Journal of Neurochemistry, 2005, 92, 790–797

David M. Thomas and Donald M. Kuhn

Abstract

Methamphetamine causes persistent damage to dopamine nerve endings of the striatum. Repeated, intermittent treatment of mice with low doses of methamphetamine leads to the development of tolerance to its neurotoxic effects. The mechanisms underlying tolerance are not understood but clearly involve more than alterations in drug bioavailability or reductions in the hyperthermia caused by methamphetamine. Microglia have been implicated recently as mediators of methamphetamine-induced neurotoxicity.

The purpose of the present studies was to determine if a tolerance regimen of methamphetamine would attenuate the microglial response to a neurotoxic challenge. Mice treated with a low-dose methamphetamine tolerance regimen showed minor reductions in striatal dopamine content and low levels of microglial activation.

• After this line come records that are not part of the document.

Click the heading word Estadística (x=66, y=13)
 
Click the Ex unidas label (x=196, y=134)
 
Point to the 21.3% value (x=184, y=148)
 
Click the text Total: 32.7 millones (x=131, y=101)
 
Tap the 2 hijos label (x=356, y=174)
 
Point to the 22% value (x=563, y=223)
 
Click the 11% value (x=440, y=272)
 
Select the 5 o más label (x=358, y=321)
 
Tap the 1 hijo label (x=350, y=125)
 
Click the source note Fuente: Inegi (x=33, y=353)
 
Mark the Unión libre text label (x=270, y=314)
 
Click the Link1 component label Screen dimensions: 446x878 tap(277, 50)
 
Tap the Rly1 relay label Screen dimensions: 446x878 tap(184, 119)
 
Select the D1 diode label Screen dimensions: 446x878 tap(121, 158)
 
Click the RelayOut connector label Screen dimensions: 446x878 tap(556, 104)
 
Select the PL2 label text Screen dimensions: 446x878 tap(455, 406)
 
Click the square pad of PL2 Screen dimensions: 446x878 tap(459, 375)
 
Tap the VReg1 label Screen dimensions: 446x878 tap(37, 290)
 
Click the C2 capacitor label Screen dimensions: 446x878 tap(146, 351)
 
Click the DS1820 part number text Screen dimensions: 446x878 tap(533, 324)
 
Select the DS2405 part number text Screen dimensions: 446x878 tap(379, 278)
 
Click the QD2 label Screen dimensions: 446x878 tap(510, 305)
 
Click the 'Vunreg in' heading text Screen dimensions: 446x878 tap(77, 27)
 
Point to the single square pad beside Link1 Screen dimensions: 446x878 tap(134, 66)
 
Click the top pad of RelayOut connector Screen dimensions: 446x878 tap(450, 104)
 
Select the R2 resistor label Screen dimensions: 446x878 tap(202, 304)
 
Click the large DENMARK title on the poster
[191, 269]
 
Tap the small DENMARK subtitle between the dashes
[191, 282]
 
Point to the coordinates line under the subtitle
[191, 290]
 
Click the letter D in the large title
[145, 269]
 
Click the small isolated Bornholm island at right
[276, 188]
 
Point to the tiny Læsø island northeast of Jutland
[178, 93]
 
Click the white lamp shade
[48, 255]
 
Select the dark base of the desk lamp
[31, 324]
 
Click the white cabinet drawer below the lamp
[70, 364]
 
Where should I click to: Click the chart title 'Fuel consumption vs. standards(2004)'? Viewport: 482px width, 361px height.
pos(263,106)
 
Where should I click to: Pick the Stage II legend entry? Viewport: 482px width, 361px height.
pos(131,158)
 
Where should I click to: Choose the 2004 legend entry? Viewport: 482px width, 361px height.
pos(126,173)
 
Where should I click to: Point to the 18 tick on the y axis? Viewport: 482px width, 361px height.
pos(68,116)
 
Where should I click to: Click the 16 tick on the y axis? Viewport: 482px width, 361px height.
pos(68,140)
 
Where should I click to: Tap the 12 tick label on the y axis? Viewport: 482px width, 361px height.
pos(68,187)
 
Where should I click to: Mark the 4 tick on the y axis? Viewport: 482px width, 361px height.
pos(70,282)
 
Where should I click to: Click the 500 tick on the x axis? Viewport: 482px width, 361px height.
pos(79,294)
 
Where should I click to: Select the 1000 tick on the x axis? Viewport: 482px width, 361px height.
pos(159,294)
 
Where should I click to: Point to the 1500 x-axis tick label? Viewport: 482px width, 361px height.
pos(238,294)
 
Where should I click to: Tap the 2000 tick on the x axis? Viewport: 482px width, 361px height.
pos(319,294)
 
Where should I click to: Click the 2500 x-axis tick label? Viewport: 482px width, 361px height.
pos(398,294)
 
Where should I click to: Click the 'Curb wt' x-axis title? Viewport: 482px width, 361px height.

When the tolerance regimen preceded a neurotoxic challenge of methamphetamine, the depletion of dopamine normally seen was significantly attenuated. The microglial activation that occurs after a toxic methamphetamine challenge was blunted likewise. Despite the induction of tolerance against drug-induced toxicity and microglial activation, a neurotoxic challenge with methamphetamine still caused hyperthermia.

These results suggest that tolerance to methamphetamine neurotoxicity is associated with attenuated microglial activation and they further dissociate its neurotoxicity from drug-induced hyperthermia.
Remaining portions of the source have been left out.